═════ Given entries
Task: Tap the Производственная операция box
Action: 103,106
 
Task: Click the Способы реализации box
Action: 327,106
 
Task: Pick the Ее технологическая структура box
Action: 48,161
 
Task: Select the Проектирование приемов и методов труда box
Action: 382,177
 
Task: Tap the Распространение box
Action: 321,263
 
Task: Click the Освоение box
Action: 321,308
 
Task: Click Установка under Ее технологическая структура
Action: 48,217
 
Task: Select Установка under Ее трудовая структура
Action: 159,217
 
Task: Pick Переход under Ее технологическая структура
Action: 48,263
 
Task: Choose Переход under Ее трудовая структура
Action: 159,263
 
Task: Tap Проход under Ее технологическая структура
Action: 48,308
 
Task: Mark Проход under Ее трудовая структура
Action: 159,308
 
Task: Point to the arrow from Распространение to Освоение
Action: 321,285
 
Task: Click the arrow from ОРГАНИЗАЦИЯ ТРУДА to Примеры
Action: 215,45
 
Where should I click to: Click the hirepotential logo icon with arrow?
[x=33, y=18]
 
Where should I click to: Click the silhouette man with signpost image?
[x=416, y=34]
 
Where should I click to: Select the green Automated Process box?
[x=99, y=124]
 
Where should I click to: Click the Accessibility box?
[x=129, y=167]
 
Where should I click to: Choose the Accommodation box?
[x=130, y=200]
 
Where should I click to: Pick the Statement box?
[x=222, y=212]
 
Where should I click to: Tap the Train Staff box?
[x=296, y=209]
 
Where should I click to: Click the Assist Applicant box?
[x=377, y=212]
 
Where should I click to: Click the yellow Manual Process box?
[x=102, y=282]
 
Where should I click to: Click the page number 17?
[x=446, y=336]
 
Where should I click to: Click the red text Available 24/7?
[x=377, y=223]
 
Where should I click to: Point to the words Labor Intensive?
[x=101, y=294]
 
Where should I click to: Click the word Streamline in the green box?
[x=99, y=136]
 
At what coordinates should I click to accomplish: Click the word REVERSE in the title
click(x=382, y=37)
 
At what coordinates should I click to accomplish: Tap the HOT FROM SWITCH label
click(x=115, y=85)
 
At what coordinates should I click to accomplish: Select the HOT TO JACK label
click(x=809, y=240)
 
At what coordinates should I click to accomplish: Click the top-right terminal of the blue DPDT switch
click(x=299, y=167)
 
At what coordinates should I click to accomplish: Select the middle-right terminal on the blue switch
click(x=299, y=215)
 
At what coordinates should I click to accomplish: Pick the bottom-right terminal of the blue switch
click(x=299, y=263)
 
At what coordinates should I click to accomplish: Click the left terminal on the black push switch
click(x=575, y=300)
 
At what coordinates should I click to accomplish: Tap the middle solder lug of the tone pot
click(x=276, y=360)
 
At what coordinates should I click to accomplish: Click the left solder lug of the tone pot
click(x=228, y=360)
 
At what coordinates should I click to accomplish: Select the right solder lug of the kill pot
══════════
Rewrite as a numbered list the lines from the one containing "Task: Click the Освоение box" up to and including the one containing "Action: 48,308", and leave out the blank lines.

1. Task: Click the Освоение box
2. Action: 321,308
3. Task: Click Установка under Ее технологическая структура
4. Action: 48,217
5. Task: Select Установка under Ее трудовая структура
6. Action: 159,217
7. Task: Pick Переход under Ее технологическая структура
8. Action: 48,263
9. Task: Choose Переход under Ее трудовая структура
10. Action: 159,263
11. Task: Tap Проход under Ее технологическая структура
12. Action: 48,308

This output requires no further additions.